Mask What Matters: Controllable Text-Guided Masking for Self-Supervised Medical Image Analysis
- URL: http://arxiv.org/abs/2509.23054v2
- Date: Sat, 04 Oct 2025 07:50:36 GMT
- Title: Mask What Matters: Controllable Text-Guided Masking for Self-Supervised Medical Image Analysis
- Authors: Ruilang Wang, Shuotong Xu, Bowen Liu, Runlin Huang, Donglong Chen, Weifeng Su,
- Abstract summary: Mask What Matters is a controllable text-guided masking framework for self-supervised medical image analysis.<n>It consistently outperforms existing MIM methods, achieving gains of up to +3.1 percentage points in classification accuracy.<n>It achieves these improvements with substantially lower overall masking ratios.

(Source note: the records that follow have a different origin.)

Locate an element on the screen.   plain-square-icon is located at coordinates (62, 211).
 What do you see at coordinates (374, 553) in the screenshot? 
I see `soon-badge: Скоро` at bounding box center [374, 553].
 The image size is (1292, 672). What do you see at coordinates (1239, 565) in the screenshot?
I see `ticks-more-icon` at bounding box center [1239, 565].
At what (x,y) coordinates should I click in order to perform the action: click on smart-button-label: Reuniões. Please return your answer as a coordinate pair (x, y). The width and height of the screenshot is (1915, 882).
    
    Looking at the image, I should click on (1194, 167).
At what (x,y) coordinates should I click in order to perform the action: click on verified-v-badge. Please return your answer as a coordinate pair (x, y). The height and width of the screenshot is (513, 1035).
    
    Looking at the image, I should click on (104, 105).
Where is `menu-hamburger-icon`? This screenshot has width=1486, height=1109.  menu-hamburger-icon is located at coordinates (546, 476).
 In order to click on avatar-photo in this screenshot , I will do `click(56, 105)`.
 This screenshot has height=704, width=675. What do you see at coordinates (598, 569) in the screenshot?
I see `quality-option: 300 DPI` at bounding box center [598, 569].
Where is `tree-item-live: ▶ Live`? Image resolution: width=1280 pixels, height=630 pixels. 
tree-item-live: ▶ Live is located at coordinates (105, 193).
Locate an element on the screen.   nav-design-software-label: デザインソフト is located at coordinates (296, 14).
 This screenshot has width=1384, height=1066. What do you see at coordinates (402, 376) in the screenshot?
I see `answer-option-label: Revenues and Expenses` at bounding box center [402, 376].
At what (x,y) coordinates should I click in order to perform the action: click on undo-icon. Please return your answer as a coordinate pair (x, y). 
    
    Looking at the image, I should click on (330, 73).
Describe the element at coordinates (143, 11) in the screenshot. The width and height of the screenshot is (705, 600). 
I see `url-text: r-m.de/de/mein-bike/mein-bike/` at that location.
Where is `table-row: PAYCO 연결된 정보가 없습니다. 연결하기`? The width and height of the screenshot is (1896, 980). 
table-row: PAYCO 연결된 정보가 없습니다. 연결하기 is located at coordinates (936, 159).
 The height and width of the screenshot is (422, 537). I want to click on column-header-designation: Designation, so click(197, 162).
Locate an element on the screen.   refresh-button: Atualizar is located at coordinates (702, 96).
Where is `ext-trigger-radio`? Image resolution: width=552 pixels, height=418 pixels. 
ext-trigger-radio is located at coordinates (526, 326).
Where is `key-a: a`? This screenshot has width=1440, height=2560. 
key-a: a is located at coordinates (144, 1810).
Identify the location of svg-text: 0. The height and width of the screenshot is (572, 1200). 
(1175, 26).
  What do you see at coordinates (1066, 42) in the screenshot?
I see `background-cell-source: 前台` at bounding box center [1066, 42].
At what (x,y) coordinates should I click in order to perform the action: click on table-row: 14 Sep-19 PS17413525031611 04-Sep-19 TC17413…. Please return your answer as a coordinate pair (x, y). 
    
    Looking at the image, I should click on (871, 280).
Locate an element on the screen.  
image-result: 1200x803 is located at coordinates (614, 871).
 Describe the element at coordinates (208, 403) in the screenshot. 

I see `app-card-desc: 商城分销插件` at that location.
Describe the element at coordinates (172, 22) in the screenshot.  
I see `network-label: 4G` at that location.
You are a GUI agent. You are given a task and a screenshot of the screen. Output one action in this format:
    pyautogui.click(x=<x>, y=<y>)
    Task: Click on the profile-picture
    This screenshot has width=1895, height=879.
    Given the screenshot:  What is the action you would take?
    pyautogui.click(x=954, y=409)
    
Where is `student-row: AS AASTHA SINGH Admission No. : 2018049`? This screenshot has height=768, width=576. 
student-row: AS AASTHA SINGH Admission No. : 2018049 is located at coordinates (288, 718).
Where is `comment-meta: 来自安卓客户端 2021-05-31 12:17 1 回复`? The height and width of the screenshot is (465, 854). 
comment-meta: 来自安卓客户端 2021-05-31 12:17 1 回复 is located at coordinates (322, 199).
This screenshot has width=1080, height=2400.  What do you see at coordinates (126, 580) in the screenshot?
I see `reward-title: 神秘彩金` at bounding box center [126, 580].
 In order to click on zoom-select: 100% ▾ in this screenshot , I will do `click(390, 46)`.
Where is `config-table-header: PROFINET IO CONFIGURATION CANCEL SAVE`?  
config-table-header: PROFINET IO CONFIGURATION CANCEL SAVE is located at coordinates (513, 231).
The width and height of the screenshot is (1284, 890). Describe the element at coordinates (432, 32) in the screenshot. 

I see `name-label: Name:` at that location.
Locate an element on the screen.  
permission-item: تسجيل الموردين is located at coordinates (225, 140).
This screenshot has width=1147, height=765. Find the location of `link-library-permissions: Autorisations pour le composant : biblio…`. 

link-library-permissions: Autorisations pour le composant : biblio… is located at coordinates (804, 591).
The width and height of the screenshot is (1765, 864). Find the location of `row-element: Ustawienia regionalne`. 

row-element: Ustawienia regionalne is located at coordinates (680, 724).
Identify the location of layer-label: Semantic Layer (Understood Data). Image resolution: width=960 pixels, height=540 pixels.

- Score: 2.6554246520306624
- License: http://creativecommons.org/licenses/by/4.0/
- Abstract: The scarcity of annotated data in specialized domains such as medical imaging presents significant challenges to training robust vision models. While self-supervised masked image modeling (MIM) offers a promising solution, existing approaches largely rely on random high-ratio masking, leading to inefficiency and poor semantic alignment. Moreover, region-aware variants typically depend on reconstruction heuristics or supervised signals, limiting their adaptability across tasks and modalities. We propose Mask What Matters, a controllable text-guided masking framework for self-supervised medical image analysis. By leveraging vision-language models for prompt-based region localization, our method flexibly applies differentiated masking to emphasize diagnostically relevant regions while reducing redundancy in background areas. This controllable design enables better semantic alignment, improved representation learning, and stronger cross-task generalizability. Comprehensive evaluation across multiple medical imaging modalities, including brain MRI, chest CT, and lung X-ray, shows that Mask What Matters consistently outperforms existing MIM methods (e.g., SparK), achieving gains of up to +3.1 percentage points in classification accuracy, +1.3 in box average precision (BoxAP), and +1.1 in mask average precision (MaskAP) for detection. Notably, it achieves these improvements with substantially lower overall masking ratios (e.g., 40\% vs. 70\%). This work demonstrates that controllable, text-driven masking can enable semantically aligned self-supervised learning, advancing the development of robust vision models for medical image analysis.